# WHAT IS REQUIRED:
Count the lines in the records below that contain the word "computer", and give only that count.

[Stored items from a collection]
***
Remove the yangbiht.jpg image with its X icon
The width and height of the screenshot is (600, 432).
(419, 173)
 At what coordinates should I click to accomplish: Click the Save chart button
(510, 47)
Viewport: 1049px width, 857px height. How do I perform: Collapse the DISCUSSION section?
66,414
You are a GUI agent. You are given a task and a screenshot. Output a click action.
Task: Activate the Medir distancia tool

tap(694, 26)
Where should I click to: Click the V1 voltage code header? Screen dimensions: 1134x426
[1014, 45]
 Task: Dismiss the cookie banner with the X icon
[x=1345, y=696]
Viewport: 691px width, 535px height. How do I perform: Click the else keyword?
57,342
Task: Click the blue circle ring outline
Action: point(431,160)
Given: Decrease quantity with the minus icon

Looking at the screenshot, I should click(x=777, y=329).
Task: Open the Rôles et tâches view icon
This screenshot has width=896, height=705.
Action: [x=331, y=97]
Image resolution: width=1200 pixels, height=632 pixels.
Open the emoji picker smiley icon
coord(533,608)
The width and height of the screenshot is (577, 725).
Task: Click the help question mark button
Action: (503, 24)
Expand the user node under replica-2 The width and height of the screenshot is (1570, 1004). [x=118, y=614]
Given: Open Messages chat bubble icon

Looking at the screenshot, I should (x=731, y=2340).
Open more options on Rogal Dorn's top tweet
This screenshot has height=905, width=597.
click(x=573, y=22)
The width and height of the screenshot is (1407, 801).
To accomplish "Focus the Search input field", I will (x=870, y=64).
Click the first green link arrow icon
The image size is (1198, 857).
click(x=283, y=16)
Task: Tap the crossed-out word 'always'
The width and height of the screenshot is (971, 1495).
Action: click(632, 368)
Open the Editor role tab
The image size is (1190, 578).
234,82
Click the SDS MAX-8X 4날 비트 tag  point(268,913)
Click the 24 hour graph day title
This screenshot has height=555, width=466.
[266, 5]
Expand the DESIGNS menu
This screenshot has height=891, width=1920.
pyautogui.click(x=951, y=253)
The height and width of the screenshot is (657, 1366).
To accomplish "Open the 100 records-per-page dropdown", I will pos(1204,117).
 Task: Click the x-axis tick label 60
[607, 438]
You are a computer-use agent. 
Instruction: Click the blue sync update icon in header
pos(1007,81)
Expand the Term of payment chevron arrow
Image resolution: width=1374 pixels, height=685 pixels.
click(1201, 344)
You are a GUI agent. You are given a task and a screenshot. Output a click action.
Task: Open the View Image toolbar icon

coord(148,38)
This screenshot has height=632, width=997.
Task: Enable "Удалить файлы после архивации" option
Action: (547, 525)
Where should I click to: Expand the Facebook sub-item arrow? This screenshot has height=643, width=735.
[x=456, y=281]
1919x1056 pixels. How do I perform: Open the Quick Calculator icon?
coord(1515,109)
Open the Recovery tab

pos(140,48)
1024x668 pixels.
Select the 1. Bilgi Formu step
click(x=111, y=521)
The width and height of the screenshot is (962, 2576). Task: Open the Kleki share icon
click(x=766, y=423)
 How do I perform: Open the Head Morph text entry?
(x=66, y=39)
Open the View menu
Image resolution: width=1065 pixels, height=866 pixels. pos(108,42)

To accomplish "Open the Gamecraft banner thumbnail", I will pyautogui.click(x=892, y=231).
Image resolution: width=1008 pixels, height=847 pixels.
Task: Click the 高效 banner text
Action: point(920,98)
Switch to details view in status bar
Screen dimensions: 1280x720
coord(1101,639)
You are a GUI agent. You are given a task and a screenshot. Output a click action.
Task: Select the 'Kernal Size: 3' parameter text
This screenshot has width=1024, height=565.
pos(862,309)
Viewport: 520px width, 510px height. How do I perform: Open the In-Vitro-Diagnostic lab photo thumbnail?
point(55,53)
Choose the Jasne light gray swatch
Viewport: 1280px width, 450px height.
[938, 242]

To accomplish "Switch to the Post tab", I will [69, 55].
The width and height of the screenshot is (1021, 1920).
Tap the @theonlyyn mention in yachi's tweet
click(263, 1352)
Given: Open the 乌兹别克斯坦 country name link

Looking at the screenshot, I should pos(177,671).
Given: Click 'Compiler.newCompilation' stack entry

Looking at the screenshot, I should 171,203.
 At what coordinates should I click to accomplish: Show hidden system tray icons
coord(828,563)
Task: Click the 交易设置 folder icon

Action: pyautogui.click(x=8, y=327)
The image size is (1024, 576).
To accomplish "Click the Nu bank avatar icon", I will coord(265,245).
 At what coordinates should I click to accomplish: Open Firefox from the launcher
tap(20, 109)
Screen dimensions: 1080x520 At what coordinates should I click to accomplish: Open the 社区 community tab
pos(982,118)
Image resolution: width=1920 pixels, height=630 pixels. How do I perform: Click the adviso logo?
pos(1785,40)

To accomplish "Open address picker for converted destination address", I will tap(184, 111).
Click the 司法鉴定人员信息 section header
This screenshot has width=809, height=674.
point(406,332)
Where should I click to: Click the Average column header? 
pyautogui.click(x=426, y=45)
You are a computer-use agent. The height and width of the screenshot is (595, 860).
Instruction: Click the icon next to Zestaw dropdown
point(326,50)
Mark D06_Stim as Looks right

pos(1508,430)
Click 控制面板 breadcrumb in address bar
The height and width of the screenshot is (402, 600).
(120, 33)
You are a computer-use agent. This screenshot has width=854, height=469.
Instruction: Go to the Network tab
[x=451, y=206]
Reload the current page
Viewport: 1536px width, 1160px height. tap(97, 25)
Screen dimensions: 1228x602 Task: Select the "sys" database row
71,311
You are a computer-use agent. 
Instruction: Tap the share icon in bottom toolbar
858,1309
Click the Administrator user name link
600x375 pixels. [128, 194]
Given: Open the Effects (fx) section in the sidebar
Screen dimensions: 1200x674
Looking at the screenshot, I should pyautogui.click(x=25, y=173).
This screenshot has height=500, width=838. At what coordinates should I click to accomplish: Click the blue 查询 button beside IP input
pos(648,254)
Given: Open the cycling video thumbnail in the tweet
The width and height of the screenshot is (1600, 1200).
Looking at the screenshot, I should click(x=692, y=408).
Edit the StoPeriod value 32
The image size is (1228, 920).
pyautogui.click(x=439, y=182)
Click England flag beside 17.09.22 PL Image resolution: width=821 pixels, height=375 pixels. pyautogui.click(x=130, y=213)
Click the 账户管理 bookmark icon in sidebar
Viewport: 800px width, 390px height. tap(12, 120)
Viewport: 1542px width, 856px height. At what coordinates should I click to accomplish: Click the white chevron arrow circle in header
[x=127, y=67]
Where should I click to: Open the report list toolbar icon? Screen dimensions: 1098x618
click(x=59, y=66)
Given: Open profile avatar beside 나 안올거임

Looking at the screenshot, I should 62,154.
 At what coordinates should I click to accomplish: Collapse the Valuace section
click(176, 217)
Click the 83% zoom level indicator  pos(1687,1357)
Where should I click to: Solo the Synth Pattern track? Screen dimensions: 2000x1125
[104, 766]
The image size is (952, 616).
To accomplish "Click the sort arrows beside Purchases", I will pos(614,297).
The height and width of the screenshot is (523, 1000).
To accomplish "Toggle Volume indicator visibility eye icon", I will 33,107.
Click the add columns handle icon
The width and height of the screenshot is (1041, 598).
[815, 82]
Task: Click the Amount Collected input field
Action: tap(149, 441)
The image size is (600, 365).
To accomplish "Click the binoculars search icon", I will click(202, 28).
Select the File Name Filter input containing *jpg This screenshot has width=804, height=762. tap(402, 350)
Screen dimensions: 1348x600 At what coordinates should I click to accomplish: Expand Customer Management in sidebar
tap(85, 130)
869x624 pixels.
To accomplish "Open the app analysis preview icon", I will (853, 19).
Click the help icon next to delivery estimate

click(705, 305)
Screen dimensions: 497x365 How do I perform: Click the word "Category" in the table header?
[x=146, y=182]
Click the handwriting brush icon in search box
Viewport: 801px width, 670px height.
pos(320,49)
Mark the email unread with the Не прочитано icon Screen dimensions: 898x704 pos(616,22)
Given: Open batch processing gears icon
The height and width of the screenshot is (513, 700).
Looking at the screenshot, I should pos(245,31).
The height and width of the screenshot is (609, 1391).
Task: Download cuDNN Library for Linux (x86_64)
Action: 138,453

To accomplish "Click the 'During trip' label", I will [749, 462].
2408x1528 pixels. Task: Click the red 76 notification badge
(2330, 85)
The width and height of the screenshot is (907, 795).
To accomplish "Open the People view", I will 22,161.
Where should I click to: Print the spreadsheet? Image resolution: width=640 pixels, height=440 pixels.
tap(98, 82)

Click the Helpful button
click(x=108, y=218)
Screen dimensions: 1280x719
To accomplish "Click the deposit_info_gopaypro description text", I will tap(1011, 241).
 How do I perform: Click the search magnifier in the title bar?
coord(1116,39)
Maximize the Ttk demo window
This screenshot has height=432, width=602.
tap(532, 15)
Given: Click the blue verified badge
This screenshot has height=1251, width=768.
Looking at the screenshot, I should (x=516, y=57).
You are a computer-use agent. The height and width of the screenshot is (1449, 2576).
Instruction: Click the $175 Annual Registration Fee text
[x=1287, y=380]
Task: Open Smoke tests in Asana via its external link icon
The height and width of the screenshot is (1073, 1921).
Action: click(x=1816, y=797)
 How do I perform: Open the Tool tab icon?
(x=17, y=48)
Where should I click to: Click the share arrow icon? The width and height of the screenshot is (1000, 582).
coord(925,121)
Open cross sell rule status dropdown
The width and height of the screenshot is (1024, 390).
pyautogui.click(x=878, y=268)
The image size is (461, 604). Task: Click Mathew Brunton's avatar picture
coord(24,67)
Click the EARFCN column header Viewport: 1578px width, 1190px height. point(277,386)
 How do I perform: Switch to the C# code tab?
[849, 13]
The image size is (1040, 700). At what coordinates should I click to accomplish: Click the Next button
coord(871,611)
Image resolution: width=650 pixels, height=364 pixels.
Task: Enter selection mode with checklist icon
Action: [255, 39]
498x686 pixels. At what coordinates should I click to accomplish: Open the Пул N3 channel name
***
# SOLUTION TO THIS TASK:
5